Bruce Franklin Meyers was born on March 12, 1926 in Los Angeles. His father, John, helped set up car dealerships for Henry Ford. His mother, Peggy, was a plug for the song.

Mr. Meyers left high school to join the Merchant Navy and volunteered for the Navy during World War II. He was on board the aircraft carrier Bunker Hill when it was attacked by two Japanese kamikaze aircraft near Okinawa on May 11, 1945. He remembers jumping into the water when the burning carrier began to sink; he gave a sailor his life jacket and helped a pilot until hours later they were rescued by a destroyer.

346 sailors and pilots died in the massacre, 264 were wounded and 43 were missing.

“I came back with a skeleton crew for almost a month and got the dead men out of the ship,” he said. Meyers told The National.

After the war, he returned to the trading sea and spent time in Tahiti. After that, he attended art schools in San Francisco and Los Angeles for six years, specializing in portraits.

He worked for several years at Jensen Marine on fiberglass sailboats – experience that helped him build his revolutionary dune wagon.

In the nearly thirty years since he closed his business, Mr. Meyers had various jobs, including with a boat manufacturer.
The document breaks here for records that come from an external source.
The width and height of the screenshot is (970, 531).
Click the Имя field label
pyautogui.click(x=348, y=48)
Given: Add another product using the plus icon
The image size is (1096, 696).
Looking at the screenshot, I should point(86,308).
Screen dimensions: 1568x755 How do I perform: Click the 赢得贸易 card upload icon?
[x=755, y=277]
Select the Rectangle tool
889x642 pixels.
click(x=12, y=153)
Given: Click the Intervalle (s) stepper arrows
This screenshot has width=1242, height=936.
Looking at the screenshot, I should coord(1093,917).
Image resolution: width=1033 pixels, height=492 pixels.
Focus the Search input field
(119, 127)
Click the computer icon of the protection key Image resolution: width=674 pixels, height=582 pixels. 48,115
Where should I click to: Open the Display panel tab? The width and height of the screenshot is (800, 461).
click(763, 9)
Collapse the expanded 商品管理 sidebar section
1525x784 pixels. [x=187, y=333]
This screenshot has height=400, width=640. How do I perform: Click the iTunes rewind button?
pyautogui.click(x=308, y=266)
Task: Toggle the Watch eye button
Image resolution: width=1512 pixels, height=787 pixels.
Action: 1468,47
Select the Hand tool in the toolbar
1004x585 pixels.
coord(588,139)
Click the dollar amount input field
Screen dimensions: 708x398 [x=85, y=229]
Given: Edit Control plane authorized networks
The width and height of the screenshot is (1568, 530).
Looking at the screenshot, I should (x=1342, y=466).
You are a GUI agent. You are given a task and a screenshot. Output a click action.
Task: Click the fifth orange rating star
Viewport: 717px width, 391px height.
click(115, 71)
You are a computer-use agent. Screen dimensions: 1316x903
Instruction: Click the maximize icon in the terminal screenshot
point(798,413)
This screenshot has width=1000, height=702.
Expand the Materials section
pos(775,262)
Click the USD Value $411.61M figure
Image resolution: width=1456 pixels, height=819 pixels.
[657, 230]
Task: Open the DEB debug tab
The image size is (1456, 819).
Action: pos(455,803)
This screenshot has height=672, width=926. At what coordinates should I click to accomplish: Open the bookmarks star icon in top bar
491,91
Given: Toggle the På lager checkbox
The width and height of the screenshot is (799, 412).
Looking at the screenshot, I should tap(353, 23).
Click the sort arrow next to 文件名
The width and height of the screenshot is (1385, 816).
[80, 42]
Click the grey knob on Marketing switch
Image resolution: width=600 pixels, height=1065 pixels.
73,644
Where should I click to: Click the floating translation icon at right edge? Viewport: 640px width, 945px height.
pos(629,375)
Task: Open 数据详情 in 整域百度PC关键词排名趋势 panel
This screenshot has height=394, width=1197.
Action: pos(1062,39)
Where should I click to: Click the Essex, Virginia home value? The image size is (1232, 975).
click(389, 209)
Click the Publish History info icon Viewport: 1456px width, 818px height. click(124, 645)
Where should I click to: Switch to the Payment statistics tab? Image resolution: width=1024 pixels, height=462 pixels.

Then, in the late nineties, he fully returned to the dune-car world. With Winnie Meyers, his sixth wife, he started the Manx Club and thereafter produced a limited Meyers Manx kit identical to the original. He also developed several other kits, such as the Manx 2 + 2 and the Manx SR.

The couple sold the company to Trousdale Ventures, an investment firm, in November.

“He was 94,” Winnie Meyers said by telephone, “and I had to quit.”

In addition to his wife, Mr. Meyers Survived by a Daughter, Julie Meyers; five grandchildren; and a brother, Richard. Another daughter, Georgia Meyers, and a son, Tim, have passed away in recent years.

In 2014, the Meyers Manx was the second major car, motorcycle, or truck (after the 1964 Shelby Cobra Daytona Coupe CSX2287) to be included in the National Historic Vehicle Register, an eight-year-old project examining the historical and cultural significance of American vehicles. has been set out. The register is a collaboration between the Historic Vehicle Association, an ownership group and the Department of Home Affairs.

In a wink to the ingenuity of mr. Meyers and its operations in the register, the register said that the Meyers Manx ‘is the inspiration for more than 250,000 similar cars manufactured by other companies and that it is therefore the most repeated car in history.’